Cybercriminals have discovered a simple trick for multiplying their effectiveness: target MSPs themselves. If breaching one business’ systems is like slipping past a security guard unnoticed, infiltrating an MSP is like stealing that guard’s whole key ring. A successful MSP breach lays bare the data of all its clients, making MSPs particularly ripe targets offering a rich bounty.
The potential vulnerability of providers themselves has quickly become an issue recognized by some MSPs and their clients. Incidents involving MSP clients that happen to be state and local governments have led public officials to take notice as well, and even to respond with legislation.
Louisiana’s cybersecurity struggles
Last year, Louisiana declared a statewide emergency following a cyberattack on an MSP that enabled the bad guys to lock up the systems of several school districts with ransomware. Shortly after, an attack on a single vulnerable MSP in Texas led to a string of incidents that crippled the systems of 23 local town governments. Louisiana has recently put in place a formal response to this issue – Act 117. The legislation requires registration of all MSPs working with public entities, and mandates those MSPs to disclose all cyberattacks and breaches to government authorities.
Louisiana Secretary of State Kyle Ardoin raised the concerns driving this legislation in a January speech to the National Association of Secretaries of State in Washington, remarking: “As attacks grow more sophisticated, many MSPs have not been upfront with their clients about the need to invest more in security. This leads to serious problems for their clients, and the MSPs themselves.” Ardoin summed up the issue by stating that “if MSPs aren’t protecting themselves, how can they protect their clients?”
To be clear, I’m certainly not calling out any MSP for becoming a target – I speak from experience when I say that most members of the MSP community are absolutely dedicated and serious about security, both their clients’ and their own.
Instead, I want to raise the point that MSP clients must elevate their own appreciation for effective and comprehensive security. The MSPs that I know should be assertive with new clients that try to nickel and dime themselves out of adequate security measures. MSPs commonly face this exasperating conversation (just look at any MSP member group on Facebook, LinkedIn, reddit, etc.), in which clients know that they’re speaking with true experts detailing the devastating risks of breaches, and the carefully considered tools and practices required to prevent them, and still only ask for something cheap instead.
Layered security is required
As MSPs are acutely aware, defending an organization from potential cyberattacks on all fronts requires layered security that is thoughtfully assembled. Access controls must be hardened in adherence to the principle of least privilege, and backed by technology such as two-factor authentication. Trusted endpoint security solutions need to be in place and active. Servers and systems need to be isolated to prevent and limit escalating attacks.
Employee training in security best practices is an essential factor in any cybersecurity regimen (in-person training sessions are more effective and recommended, once in-person meetings are safe again). And, of course, MSPs must grapple with more of their clients’ working remotely and the added security burden that imposes.

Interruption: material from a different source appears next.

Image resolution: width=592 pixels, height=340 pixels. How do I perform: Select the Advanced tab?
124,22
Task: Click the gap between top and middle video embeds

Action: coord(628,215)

Defending an organization from potential #cyberattacks on all fronts requires layered #CyberSecurity offered by an #MSP
MSPs and even more security-specialized MSSPs apply their expertise in combining complementary security layers that check all the boxes and together offer complete protection. Certain clients will then come along and ask if they can swap poorer quality parts into this finely-tuned apparatus, or even if they can apply only certain cheaper protections piecemeal. The reality is that the absence of any one security layer leaves a gap and, well, one gap is all an attacker needs.
Don’t try to force low pricing
It’s fair to say there are MSPs in the industry that will attempt to cater to clients’ pricing requests no matter how unreasonable or what effect it has on the quality of the end service. I’d urge such MSPs to rethink that practice; ultimately, it poorly serves the client, the MSP, and the reputation of the industry itself.
MSPs should only be offering and utilizing security services that keep themselves and their clients out of the headlines, and they certainly have every incentive to do so. It pays to hold firm with clients who fail to appreciate that when you seek bargains in cybersecurity, the costs later on can be severe.